I think this is also why I’ve come around on stacked PRs in general. They force you to think about changes atomically. That structure doesn’t just help with code review. It helps with the whole flow of managing parallel agent work.

The Reinforcement Loop
As you dial this in, something interesting happens. You build a reinforcement loop. You get comfortable with your models, tools, and prompts. You learn the common failure modes of the harnesses you’re using. You refine your prompts based on what you’ve seen work and what hasn’t. You develop a sense for what the output should look like before you even read it.
That loop is why I keep coming back to tool mastery over tool-hopping. Every time you switch to a new tool, you reset that loop.
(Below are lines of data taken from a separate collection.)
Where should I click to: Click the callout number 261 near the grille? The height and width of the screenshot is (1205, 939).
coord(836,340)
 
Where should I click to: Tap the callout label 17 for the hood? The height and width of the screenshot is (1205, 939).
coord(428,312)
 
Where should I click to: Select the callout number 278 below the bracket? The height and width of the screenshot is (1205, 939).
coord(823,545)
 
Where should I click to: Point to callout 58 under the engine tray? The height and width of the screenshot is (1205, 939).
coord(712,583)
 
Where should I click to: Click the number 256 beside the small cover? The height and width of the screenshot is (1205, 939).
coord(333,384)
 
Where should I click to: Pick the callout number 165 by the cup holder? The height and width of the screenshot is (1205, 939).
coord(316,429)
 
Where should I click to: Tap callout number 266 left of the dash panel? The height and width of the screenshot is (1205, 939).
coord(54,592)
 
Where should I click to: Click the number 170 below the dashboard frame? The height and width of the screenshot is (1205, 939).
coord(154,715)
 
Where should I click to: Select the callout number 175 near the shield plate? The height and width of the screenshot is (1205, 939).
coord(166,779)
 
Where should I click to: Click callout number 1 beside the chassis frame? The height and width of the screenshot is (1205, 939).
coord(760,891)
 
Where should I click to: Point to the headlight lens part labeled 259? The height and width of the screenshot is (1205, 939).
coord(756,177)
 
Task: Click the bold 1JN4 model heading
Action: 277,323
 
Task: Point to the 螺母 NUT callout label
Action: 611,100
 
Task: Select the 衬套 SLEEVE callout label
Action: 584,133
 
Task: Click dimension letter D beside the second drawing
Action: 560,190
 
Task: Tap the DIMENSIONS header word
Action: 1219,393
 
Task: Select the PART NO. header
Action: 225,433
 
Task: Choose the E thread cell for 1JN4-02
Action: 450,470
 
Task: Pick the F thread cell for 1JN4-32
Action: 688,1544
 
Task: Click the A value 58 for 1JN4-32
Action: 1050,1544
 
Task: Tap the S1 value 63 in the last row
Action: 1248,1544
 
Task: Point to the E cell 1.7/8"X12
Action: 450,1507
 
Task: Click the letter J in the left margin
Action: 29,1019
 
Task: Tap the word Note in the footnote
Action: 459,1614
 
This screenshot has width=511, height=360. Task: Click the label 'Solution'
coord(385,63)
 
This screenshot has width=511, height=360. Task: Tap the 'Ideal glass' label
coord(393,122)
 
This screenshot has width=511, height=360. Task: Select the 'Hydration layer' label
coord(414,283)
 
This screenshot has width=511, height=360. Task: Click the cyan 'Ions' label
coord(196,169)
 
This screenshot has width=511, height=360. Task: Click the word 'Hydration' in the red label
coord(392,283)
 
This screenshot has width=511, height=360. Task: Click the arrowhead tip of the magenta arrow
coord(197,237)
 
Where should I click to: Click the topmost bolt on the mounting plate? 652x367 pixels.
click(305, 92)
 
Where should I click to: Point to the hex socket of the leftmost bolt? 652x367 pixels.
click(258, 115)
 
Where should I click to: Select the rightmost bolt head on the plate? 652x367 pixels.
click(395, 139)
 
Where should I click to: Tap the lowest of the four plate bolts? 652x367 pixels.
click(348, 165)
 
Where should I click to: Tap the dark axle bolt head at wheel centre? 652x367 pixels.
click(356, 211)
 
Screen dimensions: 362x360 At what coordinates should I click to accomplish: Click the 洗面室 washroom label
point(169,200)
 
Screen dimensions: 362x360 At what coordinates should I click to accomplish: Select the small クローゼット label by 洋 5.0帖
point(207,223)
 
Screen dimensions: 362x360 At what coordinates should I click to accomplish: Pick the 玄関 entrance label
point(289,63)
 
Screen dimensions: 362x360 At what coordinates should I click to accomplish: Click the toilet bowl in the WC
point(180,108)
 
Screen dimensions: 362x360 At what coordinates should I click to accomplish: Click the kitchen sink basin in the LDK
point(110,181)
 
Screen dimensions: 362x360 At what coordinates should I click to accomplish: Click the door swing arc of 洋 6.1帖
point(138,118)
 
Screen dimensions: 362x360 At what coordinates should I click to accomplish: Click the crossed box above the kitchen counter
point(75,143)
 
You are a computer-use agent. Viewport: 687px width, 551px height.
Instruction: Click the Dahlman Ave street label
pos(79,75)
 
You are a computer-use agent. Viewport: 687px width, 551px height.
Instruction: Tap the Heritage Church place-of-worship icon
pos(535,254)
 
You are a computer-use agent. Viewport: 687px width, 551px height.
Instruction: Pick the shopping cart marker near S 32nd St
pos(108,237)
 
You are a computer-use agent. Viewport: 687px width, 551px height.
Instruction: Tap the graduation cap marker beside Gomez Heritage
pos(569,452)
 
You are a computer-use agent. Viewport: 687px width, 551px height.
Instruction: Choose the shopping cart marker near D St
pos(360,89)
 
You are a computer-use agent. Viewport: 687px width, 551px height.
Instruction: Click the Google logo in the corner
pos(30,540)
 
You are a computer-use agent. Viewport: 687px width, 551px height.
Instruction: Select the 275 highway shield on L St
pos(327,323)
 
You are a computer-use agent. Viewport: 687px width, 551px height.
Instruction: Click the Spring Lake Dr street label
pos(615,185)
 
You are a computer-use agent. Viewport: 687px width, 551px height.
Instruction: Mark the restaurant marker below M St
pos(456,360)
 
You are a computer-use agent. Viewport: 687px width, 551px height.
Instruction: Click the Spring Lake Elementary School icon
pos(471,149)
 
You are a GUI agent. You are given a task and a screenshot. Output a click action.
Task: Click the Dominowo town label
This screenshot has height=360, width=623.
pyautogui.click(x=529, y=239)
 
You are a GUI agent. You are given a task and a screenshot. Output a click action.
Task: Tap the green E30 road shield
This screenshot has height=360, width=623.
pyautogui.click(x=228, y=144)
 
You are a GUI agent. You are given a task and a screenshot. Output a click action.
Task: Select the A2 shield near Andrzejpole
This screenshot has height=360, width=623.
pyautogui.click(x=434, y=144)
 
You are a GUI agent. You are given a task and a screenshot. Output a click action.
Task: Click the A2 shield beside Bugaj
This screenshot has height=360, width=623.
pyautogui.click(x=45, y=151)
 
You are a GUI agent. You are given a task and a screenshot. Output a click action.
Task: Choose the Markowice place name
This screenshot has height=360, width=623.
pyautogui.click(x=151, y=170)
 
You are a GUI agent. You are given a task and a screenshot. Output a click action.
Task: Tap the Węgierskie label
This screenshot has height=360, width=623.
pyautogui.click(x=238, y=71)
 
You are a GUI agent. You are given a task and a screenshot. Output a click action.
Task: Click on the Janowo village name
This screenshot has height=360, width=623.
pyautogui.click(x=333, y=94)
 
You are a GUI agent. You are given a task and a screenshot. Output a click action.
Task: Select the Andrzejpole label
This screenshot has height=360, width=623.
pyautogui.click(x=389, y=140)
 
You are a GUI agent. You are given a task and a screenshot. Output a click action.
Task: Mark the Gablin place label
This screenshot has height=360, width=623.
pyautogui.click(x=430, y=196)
You lose the accumulated knowledge of how this particular tool tends to fail, what prompting strategies work with this particular system prompt, what the output looks like when it’s heading in the wrong direction. If the goal is maximizing productivity while building your own engineering judgment (and like I said in my last post, I think that caveat to productivity is key to the future of software engineering), there’s real value in staying with a tool long enough to complete several full turns of that feedback cycle.
If we think about software engineering as craft, a craftsman needs mastery of their tools. That extends to AI tooling. The goal isn’t just to output code rapidly. It’s to build your own internal context while doing so. Know the core architecture, the data flows, and the contracts in your codebase well enough to ideate and communicate how things function. I think that’s the bare minimum for engineers in this AI-augmented world: not every line of code, but enough of the structural picture that you can catch the AI when it’s heading somewhere wrong.
Wrapping Up
If you’ve made it this far, I’ll leave you with this: I don’t claim to have all the answers. I’m simply sharing from the perspective of having managed an org of 30 engineers and now being an IC who spends his days executing multiple projects in parallel between agents. In future posts, I plan to dive deeper into MCP and tool design best practices, which I think is a topic that deserves its own treatment, since those are so critical to successful AI coding. For now, this blog is my attempt to distill my experience/intuition into something teachable, and I hope some of this has been useful.